By Eric Onstad
LONDON (Reuters) -The London Metal Exchange (LME) said on Thursday it plans to set permanent rules that impose restrictions on members with a large positions in nearby contracts amid low inventory levels.
The world’s oldest and largest market for industrial metals, which is owned by Hong Kong Exchanges and Clearing Ltd., imposed temporary restrictions in June after premiums for nearby copper contracts jumped.
The LME said these were introduced in response to the low-stock environment combined with large positions held in nearby dates, which had prompted the LME’s Special Committee to direct market participants to reduce large on-exchange positions.
Recently, premiums for nearby zinc have soared to record levels after inventories slid by about 85% so far this year.
MAINTAIN ORDERLY MARKETS
“The LME believes that having a permanent rule that applies to the whole market to deal with market participants with significant positions in nearby prompt dates is the most appropriate measure to maintain orderly markets,” it said.

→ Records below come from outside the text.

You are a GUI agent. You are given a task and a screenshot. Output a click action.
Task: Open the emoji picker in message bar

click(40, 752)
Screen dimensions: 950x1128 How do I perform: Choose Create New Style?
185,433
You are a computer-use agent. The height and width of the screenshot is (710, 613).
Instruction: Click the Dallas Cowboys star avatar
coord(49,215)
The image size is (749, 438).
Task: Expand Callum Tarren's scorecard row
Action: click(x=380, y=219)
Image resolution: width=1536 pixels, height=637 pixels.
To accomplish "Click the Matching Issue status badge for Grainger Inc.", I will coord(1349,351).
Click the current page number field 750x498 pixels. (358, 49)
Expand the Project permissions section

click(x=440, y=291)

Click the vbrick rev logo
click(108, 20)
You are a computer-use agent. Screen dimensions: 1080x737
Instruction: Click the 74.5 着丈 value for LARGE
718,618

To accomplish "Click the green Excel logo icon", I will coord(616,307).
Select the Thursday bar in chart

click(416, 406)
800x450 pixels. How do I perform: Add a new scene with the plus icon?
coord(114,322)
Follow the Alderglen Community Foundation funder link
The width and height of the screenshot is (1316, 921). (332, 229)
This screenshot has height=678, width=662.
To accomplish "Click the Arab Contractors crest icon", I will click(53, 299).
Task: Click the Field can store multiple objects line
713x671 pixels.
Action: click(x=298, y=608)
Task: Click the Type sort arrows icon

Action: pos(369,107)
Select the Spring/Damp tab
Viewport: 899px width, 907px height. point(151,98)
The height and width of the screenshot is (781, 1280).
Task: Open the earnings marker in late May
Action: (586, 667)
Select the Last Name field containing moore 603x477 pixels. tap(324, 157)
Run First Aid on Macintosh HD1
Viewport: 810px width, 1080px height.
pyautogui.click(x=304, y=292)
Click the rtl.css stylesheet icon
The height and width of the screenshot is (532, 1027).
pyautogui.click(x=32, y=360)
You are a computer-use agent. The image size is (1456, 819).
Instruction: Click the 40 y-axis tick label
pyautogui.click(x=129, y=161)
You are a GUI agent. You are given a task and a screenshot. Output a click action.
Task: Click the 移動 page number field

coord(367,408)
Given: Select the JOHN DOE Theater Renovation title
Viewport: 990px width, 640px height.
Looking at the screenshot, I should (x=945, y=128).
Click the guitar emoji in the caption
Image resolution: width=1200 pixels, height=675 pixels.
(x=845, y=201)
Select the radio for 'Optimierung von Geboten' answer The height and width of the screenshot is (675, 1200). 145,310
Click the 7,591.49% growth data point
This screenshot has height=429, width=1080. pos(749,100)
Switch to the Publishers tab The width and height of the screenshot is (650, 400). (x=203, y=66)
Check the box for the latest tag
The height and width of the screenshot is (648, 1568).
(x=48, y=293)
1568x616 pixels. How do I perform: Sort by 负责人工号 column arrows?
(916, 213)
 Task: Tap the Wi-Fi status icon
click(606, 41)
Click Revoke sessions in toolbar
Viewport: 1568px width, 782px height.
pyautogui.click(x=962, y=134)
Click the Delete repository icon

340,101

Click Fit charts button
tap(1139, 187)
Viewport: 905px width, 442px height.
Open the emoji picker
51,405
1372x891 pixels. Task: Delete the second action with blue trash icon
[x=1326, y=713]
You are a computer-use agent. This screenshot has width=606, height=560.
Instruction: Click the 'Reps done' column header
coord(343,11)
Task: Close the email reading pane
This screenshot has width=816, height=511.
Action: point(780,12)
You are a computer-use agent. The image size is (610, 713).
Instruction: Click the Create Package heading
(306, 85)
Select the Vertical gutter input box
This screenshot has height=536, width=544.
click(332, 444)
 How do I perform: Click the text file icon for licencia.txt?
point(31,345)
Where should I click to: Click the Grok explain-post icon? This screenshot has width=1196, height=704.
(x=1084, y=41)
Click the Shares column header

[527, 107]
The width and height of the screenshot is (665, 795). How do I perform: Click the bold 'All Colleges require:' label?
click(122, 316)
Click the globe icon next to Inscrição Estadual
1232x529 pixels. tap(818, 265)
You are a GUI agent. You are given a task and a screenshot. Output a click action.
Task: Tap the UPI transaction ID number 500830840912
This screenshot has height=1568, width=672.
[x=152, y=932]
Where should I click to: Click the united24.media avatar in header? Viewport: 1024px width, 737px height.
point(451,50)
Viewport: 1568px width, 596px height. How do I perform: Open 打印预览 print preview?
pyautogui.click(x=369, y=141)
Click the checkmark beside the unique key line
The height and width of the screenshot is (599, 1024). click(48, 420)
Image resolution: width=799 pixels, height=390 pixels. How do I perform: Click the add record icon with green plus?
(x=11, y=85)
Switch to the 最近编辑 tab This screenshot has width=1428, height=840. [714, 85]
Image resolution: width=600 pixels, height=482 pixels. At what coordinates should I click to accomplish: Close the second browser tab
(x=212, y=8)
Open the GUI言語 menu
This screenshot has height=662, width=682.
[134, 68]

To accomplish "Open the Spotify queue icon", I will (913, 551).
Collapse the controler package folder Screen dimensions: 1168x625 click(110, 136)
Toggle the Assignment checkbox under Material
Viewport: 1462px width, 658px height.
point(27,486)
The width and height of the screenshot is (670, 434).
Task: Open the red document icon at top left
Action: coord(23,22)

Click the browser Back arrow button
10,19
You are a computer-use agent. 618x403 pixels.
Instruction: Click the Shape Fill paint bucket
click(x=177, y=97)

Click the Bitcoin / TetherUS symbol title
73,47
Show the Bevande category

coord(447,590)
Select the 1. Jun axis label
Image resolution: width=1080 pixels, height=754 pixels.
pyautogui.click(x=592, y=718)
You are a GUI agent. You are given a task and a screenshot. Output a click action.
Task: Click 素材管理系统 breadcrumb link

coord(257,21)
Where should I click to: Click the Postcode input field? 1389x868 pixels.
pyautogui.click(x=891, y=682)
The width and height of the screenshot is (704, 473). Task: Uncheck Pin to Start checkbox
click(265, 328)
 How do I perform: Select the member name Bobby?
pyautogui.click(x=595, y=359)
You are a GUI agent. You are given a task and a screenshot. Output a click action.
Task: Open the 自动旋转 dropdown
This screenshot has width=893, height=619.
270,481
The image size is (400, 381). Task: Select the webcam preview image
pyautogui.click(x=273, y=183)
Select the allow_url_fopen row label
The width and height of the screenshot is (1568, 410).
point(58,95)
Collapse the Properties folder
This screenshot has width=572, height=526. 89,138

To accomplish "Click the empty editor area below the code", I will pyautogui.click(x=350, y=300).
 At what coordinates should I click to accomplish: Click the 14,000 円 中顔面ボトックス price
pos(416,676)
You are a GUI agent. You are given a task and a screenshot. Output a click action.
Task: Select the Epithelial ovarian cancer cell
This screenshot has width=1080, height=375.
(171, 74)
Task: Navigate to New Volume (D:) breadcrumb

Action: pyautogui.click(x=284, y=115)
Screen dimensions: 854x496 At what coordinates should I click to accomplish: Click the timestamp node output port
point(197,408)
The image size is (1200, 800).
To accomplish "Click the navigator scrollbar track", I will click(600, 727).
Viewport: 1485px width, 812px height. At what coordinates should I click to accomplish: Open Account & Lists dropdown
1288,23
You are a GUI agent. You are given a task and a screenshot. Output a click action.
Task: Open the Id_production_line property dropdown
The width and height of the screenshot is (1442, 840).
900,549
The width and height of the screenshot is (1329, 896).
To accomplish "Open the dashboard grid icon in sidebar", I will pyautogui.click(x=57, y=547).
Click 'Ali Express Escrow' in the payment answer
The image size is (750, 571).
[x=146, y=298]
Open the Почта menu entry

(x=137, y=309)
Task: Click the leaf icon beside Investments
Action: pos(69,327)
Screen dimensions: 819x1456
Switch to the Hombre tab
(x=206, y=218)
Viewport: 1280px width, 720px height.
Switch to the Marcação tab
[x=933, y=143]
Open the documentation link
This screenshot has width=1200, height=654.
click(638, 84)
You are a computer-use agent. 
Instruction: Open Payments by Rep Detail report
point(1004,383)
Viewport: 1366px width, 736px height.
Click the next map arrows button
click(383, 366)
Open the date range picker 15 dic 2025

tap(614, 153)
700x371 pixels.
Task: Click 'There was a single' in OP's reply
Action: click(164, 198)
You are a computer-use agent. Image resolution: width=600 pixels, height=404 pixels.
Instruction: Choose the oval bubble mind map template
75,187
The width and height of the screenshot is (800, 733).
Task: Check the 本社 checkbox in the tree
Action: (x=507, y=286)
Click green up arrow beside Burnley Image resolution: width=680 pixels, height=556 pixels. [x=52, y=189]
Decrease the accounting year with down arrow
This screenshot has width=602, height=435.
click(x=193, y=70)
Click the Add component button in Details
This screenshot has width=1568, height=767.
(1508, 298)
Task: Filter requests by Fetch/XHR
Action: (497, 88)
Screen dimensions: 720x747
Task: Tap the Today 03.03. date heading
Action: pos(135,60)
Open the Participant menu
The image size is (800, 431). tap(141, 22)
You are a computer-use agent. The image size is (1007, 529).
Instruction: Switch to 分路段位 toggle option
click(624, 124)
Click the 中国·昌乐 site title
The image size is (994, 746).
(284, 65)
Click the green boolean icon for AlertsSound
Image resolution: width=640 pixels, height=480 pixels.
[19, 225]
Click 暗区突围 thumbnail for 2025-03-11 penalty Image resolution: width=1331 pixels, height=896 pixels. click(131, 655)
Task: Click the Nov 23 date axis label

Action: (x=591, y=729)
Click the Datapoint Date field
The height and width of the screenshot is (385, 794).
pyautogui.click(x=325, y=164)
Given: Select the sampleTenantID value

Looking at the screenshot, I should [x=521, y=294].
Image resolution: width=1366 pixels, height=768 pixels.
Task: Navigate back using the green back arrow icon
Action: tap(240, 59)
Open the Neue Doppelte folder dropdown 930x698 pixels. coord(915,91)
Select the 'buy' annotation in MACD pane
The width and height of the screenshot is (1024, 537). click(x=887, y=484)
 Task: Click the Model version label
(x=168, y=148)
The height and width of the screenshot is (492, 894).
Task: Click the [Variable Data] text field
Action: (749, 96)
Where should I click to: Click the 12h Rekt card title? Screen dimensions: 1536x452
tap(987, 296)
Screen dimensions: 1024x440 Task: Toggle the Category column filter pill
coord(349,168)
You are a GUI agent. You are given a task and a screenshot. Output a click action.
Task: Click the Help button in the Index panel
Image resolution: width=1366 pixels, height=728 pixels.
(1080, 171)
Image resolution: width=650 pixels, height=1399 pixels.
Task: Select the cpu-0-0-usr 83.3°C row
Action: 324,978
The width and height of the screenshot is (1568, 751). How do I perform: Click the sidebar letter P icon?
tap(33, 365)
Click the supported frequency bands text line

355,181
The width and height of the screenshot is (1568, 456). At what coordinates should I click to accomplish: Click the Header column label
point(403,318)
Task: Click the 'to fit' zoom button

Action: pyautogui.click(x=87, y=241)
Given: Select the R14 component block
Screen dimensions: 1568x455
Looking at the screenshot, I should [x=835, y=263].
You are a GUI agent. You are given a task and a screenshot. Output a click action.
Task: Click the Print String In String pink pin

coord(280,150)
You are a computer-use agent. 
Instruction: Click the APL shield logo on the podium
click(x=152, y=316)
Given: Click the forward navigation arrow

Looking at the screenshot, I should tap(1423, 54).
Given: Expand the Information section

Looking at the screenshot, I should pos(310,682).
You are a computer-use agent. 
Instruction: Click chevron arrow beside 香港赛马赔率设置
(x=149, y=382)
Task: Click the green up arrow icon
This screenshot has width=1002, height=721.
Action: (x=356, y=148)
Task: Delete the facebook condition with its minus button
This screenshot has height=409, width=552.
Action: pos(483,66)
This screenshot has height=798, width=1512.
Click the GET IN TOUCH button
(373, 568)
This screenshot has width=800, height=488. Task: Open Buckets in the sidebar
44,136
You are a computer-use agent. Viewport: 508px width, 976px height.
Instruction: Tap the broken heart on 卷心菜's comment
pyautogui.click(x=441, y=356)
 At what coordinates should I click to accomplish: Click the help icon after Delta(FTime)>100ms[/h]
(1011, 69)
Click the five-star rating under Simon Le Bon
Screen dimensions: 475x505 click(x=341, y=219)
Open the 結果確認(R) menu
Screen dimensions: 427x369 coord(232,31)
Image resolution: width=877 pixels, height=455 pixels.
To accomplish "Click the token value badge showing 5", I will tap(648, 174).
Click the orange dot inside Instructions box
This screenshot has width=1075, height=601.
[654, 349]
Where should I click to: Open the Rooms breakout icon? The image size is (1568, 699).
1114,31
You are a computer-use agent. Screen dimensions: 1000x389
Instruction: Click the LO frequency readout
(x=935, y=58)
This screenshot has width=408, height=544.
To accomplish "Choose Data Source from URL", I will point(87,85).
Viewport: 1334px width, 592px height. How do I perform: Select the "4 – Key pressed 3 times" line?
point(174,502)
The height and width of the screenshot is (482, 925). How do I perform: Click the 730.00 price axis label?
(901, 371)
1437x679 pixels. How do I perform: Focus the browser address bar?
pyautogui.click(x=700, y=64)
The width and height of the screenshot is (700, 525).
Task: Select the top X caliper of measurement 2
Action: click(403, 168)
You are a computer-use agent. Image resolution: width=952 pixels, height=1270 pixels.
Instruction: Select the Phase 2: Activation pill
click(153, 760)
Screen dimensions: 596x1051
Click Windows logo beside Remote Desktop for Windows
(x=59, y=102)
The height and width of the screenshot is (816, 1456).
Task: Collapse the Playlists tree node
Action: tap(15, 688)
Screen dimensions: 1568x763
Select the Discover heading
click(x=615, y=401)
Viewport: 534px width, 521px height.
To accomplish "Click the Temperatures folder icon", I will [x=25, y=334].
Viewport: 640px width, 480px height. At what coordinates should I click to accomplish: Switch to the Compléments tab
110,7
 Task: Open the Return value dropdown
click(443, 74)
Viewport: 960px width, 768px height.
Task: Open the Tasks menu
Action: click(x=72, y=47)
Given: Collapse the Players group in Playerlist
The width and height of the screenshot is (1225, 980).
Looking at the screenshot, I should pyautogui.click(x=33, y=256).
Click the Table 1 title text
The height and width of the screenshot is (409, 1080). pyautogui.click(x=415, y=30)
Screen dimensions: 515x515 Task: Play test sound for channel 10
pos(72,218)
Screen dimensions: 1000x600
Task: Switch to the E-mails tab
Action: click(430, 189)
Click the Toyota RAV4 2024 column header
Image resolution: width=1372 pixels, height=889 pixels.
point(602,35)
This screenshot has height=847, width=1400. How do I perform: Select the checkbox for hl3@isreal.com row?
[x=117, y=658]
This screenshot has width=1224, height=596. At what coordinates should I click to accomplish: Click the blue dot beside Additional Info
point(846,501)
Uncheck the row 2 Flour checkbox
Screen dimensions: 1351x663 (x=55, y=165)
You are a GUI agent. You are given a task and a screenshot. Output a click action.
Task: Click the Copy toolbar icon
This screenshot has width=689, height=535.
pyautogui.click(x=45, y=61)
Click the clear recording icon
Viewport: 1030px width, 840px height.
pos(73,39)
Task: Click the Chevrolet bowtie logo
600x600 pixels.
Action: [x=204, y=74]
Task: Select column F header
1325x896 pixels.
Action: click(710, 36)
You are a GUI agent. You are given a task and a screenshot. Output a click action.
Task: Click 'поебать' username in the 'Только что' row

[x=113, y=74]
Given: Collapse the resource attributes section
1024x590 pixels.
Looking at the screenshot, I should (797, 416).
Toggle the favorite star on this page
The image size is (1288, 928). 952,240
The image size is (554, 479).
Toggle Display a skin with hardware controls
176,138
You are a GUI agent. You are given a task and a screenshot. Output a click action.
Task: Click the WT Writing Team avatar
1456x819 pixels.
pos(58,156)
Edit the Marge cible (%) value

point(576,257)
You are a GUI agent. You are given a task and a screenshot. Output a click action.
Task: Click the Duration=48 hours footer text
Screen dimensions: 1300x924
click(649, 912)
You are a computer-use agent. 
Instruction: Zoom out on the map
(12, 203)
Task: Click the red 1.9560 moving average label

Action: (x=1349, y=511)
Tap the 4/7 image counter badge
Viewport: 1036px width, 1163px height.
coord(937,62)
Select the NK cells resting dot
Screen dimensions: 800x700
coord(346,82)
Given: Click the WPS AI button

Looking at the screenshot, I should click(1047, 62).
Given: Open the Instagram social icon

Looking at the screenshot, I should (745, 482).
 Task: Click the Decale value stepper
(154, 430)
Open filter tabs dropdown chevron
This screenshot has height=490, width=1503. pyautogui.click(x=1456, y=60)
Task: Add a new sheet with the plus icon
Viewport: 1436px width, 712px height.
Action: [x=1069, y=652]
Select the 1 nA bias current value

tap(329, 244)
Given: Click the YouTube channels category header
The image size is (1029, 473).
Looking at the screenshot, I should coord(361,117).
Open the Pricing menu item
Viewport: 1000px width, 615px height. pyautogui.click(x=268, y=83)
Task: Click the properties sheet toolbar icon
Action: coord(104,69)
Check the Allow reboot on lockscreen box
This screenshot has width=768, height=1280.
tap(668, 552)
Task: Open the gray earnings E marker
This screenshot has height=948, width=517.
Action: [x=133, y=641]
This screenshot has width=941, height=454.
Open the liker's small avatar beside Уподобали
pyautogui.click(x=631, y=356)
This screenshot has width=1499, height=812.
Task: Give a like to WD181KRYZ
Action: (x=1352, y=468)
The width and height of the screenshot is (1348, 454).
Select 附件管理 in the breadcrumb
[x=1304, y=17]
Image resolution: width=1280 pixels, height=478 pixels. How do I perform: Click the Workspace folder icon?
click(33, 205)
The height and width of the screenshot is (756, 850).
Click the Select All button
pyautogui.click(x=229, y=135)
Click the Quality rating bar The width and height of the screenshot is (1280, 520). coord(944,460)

The LME said in June that actions had been taken to head off the development of a potential “corner” on the market or an “undesirable situation”.
The restriction requires holders of long positions which are greater than the total stocks levels to lend back to the market at a zero premium, the LME said in a statement on Thursday.
The new rule also expands existing restrictions on so-called “tom-next” positions that are closer to delivery, it added.
In zinc, the premium for the cash contract over the three-month forward hit a record of $339 a metric ton last week, but had dropped to $133 on Wednesday.
The LME said a consultation would be open until November 21.